The taxonomy to be used is passed as an argument to this command. This is a preprocessed version of the NCBI taxonomy.

$ cat input.fa
>header1
571525
571525
6920
6920
1
6920
$ umgap taxa2agg taxons.tsv < input.fa
>header1
571525

By default, the aggregation used is the maximum root-to-leaf path (MRTL). A variant of the lowest common ancestor (LCA*) aggregation is also available via the -a and -m options, as is a hybrid approach.

  • -m rmq -a mrtl is the default aggregation strategy. It selects the taxon from the given list which has the highest frequency of ancestors in the list (including its own frequency). A range-minimum-query (RMQ) algorithm is used.

  • -m tree -a lca\* returns the taxon (possibly not from the list) of lowest rank without contradicting taxa in the list. Non-contradicting taxa of a taxon are either itself, its ancestors and its descendants. A tree-based algorithm is used.

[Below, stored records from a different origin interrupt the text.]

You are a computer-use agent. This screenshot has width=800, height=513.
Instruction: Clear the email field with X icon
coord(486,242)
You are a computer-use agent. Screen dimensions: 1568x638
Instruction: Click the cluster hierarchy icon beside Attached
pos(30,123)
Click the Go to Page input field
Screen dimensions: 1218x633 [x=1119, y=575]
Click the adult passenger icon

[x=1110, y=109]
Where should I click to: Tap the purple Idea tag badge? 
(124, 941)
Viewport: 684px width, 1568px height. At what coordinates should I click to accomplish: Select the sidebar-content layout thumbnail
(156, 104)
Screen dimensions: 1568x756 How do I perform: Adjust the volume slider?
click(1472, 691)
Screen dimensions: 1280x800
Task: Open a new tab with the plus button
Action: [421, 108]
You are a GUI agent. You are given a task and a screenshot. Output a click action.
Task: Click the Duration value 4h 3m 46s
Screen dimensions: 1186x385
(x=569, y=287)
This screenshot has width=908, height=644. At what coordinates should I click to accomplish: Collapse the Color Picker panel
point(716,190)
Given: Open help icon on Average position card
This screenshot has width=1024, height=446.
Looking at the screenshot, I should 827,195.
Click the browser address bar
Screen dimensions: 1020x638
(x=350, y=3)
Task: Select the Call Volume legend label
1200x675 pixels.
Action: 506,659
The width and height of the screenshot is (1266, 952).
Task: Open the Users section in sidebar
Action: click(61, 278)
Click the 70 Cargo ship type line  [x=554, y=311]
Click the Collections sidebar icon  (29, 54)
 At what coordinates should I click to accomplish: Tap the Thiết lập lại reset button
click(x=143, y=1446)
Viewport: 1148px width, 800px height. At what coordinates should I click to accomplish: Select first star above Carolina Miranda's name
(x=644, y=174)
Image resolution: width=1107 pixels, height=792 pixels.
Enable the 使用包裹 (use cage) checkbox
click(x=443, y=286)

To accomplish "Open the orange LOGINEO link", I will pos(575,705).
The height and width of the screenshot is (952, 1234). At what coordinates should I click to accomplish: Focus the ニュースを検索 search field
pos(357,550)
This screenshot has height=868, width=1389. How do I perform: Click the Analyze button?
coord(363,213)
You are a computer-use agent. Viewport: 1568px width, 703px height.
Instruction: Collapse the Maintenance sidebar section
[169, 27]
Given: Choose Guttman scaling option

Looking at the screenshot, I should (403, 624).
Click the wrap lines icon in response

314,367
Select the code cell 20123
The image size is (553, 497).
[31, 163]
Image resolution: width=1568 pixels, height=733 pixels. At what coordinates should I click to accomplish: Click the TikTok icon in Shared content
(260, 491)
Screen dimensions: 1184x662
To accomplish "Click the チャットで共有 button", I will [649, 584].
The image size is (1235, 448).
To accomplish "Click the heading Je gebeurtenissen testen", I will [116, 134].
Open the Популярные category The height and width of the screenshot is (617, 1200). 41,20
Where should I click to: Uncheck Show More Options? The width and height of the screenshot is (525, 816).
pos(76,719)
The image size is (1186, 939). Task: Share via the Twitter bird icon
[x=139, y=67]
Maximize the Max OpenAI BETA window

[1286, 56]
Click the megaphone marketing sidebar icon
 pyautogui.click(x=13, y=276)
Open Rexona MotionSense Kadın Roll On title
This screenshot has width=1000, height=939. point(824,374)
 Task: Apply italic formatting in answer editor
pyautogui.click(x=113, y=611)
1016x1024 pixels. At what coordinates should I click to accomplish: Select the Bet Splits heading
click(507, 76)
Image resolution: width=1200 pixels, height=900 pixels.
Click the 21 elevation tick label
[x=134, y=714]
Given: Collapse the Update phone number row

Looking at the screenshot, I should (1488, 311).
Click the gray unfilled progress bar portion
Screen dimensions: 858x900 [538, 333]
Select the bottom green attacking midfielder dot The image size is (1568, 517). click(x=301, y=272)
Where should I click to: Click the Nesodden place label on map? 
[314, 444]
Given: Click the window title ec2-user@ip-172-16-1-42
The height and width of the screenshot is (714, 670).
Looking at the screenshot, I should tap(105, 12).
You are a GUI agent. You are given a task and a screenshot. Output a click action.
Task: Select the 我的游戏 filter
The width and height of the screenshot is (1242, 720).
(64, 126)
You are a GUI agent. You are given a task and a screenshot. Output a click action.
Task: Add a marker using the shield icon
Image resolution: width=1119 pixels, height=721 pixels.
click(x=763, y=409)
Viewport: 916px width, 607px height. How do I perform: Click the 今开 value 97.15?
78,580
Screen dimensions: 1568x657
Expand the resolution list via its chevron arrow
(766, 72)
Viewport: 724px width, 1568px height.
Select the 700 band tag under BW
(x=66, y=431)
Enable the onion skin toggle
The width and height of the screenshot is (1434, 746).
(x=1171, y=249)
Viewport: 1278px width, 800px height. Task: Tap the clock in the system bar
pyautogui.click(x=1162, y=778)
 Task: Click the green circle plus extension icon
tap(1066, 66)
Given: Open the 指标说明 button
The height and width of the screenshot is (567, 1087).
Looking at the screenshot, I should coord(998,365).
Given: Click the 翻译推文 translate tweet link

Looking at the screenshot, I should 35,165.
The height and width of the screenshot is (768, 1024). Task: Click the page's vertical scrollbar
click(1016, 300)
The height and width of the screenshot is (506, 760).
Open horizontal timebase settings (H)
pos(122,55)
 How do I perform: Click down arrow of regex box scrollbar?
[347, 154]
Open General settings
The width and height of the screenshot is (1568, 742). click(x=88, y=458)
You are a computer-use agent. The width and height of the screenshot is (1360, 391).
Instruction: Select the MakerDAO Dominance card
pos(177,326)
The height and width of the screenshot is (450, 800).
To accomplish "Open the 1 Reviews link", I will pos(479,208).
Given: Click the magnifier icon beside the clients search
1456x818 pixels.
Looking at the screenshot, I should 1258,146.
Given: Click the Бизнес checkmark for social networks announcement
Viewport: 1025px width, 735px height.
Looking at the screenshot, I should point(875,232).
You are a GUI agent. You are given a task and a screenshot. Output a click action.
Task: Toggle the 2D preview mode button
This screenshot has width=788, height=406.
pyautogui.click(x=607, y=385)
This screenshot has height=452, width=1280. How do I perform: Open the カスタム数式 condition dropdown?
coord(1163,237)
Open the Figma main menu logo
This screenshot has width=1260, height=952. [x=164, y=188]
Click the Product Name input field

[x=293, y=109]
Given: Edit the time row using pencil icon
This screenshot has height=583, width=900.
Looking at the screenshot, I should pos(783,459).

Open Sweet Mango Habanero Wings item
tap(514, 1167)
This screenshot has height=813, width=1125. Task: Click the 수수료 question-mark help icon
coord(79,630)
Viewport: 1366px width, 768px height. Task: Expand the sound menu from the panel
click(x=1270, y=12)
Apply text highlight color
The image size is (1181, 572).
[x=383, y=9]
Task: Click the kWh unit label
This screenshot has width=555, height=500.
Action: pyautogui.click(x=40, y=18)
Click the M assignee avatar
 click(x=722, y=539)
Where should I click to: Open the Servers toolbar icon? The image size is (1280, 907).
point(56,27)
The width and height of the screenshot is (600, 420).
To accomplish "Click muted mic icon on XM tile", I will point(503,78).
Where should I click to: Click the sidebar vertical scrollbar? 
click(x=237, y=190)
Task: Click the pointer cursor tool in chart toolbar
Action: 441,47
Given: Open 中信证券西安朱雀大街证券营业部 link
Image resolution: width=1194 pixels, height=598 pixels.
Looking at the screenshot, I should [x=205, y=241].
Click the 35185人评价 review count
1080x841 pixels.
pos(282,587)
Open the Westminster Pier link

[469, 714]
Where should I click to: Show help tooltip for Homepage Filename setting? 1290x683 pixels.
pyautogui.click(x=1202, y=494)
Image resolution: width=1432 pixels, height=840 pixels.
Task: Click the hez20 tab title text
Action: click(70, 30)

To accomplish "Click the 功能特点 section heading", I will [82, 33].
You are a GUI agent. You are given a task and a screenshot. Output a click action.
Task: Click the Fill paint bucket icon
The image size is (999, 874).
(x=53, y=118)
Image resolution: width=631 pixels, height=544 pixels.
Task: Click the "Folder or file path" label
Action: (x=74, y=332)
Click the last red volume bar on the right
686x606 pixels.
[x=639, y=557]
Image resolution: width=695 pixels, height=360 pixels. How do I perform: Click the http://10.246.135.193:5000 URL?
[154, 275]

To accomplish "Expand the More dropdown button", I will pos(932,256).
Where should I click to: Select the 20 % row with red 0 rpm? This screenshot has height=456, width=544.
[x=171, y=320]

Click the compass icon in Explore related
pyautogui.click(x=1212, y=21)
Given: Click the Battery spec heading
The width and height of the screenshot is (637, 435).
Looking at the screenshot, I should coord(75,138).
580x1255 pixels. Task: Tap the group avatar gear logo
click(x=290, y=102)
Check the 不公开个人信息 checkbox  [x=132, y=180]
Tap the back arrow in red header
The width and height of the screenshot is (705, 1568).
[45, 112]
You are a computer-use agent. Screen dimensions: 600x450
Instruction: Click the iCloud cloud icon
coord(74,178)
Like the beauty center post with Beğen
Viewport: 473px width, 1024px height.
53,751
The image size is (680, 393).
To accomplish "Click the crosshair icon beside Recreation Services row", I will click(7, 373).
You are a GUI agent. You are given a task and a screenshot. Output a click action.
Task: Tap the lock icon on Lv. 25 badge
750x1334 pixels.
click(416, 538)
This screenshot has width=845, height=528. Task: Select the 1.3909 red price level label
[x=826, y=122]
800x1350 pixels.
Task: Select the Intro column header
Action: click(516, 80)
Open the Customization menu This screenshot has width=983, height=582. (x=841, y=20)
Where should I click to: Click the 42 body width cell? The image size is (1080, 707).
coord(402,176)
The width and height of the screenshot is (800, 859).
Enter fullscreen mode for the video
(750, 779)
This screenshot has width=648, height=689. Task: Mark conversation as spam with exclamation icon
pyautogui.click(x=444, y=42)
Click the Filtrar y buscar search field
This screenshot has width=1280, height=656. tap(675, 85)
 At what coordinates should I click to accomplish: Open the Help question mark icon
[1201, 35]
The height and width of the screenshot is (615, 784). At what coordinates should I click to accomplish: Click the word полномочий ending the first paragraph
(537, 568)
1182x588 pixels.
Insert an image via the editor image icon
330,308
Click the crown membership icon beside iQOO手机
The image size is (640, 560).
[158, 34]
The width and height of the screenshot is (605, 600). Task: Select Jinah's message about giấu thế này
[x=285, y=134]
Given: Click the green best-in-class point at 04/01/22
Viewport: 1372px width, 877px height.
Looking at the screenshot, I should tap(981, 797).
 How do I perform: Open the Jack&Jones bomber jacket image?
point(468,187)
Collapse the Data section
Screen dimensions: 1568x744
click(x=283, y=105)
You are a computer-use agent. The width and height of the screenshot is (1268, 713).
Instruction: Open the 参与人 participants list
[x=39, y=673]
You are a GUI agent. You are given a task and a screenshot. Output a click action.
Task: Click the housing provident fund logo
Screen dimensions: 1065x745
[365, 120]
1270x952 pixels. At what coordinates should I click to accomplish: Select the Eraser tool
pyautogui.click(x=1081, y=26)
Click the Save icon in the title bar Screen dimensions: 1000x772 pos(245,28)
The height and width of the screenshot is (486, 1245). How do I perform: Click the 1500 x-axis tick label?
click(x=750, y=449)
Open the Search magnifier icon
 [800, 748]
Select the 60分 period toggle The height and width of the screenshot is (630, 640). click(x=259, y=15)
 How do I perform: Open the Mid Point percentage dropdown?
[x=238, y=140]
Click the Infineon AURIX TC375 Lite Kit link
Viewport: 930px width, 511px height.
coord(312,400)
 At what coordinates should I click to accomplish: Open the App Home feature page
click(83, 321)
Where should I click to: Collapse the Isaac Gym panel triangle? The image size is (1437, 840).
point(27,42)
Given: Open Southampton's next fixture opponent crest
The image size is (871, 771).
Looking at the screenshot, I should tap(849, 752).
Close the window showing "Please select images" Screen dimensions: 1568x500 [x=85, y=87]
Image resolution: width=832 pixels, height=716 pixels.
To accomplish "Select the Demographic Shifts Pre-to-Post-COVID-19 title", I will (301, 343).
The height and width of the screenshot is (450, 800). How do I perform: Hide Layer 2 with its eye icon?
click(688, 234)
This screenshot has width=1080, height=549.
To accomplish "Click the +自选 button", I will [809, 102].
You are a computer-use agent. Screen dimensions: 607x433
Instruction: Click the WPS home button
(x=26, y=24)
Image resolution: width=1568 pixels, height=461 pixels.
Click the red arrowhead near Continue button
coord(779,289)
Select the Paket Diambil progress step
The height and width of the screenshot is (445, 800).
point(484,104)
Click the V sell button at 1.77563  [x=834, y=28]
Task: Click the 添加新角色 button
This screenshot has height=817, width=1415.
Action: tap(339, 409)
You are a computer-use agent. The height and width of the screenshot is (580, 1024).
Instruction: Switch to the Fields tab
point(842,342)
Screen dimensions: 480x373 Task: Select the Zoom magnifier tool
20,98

  • -m tree -a hybrid mixes the above two strategies, which results in a taxon which might have not have the highest frequency of ancestors in the list, but would have less contradicting taxa. Use the -f option to select a hybrid close to the MRTL(-f 0.0) or to the LCA (-f 1.0).

-h / --help
Prints help information
-r / --ranked
Let all taxa snap to taxa with a named rank (such as species) during calculations
-s / --scored
Each taxon is followed by a score between 0 and 1
-V / --version
Prints version information
-f / --factor f
The factor for the hybrid aggregation, from 0.0 (MRTL) to 1.0 (LCA*) [default: 0.25]
-l / --lower-bound l
The smallest input frequency for a taxon to be included in the aggregation [default: 0]
-m / --method m
The method to use for aggregation [default: tree] [possible values: tree, rmq]
-a / --aggregate a
The strategy to use for aggregation [default: hybrid] [possible values: lca*, hybrid, mrtl]